── Texto selecionado
Lido com palavras o dia inteiro. Faz parte do meu trabalho. Além disto, gosto de palavras. Então, não só trabalho com elas, as palavras, como brinco também. E converso sobre elas, é tema de bato papo com alguns colegas - e a vida das palavras vai se incorporando à minha, sem mais.
Ontem tive um papo com um diletante em linguística (meu computador não tem trema para o u desta palavra). Ele me dizia que as palavras proparoxítonas são condizentes com efeitos agressivos - como áspero , facínora - e citou uma fornada de palavras acentuadas na antepenúltima sílaba...
Em contrapartida, recusando sua teoria, que me parecia absurda, comentei:
-- Olha só, o que você me diz então de uma palavra tão delicada como pétala ? E a mais linda de todas, ainda que não a usemos (seria mais usada em Portugal?), a linda, gostosa palavra: ÓSCULO. É uma palavra doce, ainda que proparoxítona. Para pronunciá-la temos de abrir e fechar os lábios... exatamente como fazemos para praticá-la. Ósculo, ósculo...
────
Enunciado: Reescreva o trecho do texto sobre palavras entre "Lido com palavras" e "na antepenúltima sílaba...", inclusive, substituindo "Ontem" por "Anteontem".
── Dados disponíveis
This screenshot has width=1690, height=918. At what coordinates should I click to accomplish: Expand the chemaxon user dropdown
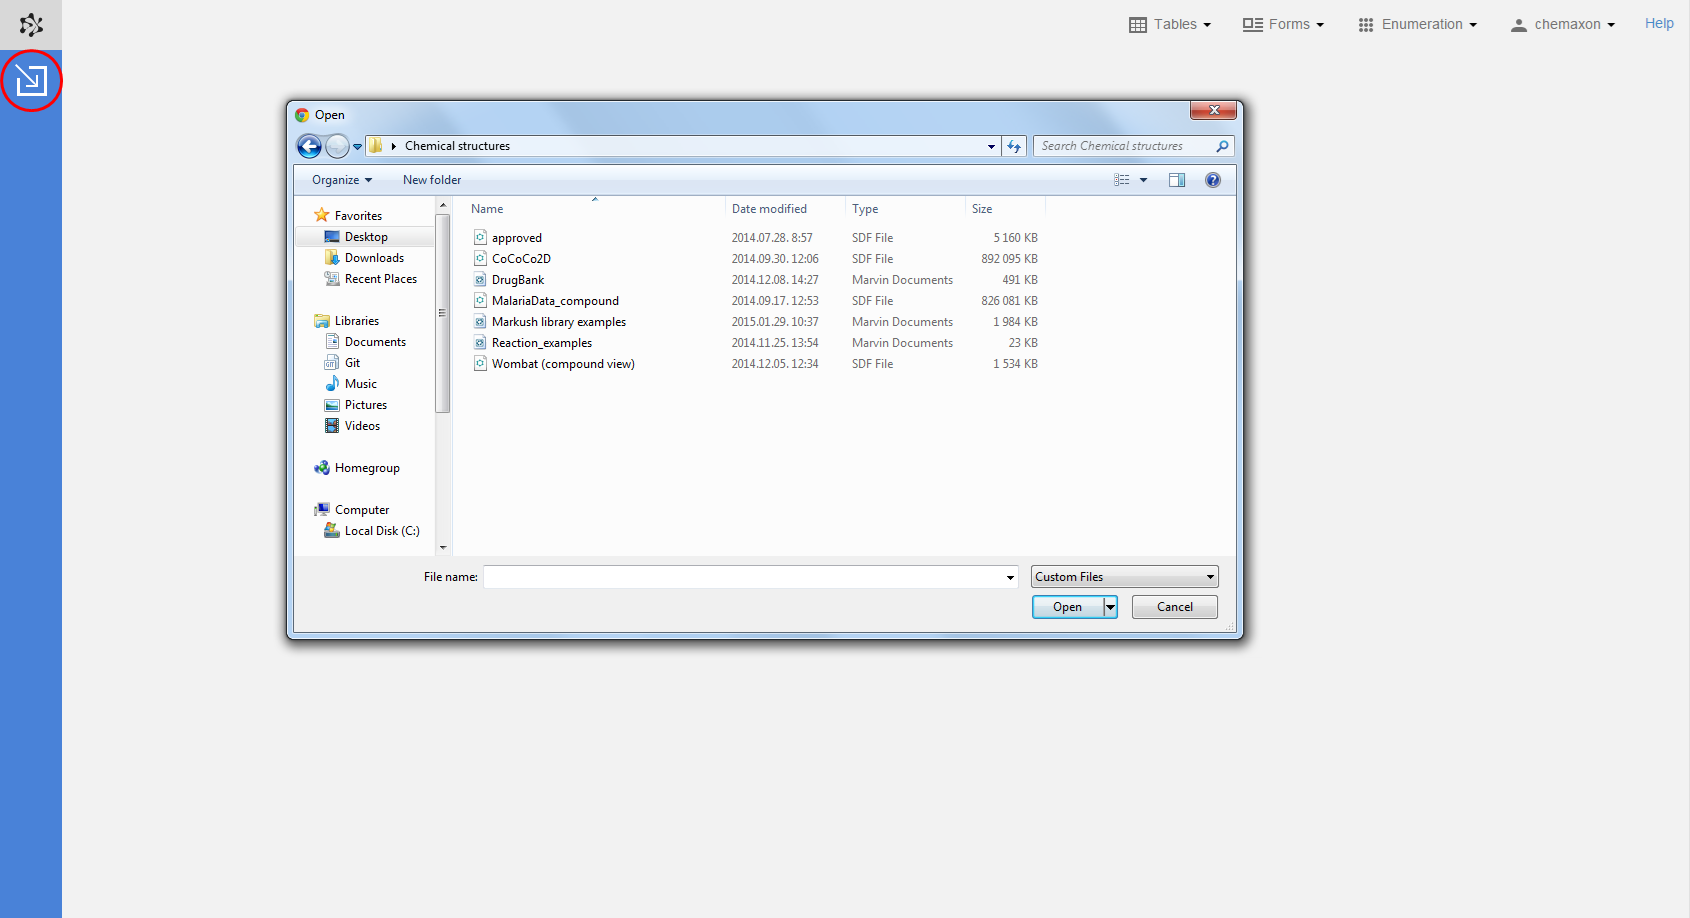coord(1563,24)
────
Resposta correta:
Lido com palavras o dia inteiro. Faz parte do meu trabalho. Além disto, gosto de palavras. Então, não só trabalho com elas, as palavras, como brinco também. E converso sobre elas, é tema de bato papo com alguns colegas - e a vida das palavras vai se incorporando à minha, sem mais.
Anteontem tive um papo com um diletante em linguística (meu computador não tem trema para o u desta palavra). Ele me dizia que as palavras proparoxítonas são condizentes com efeitos agressivos - como áspero , facínora - e citou uma fornada de palavras acentuadas na antepenúltima sílaba...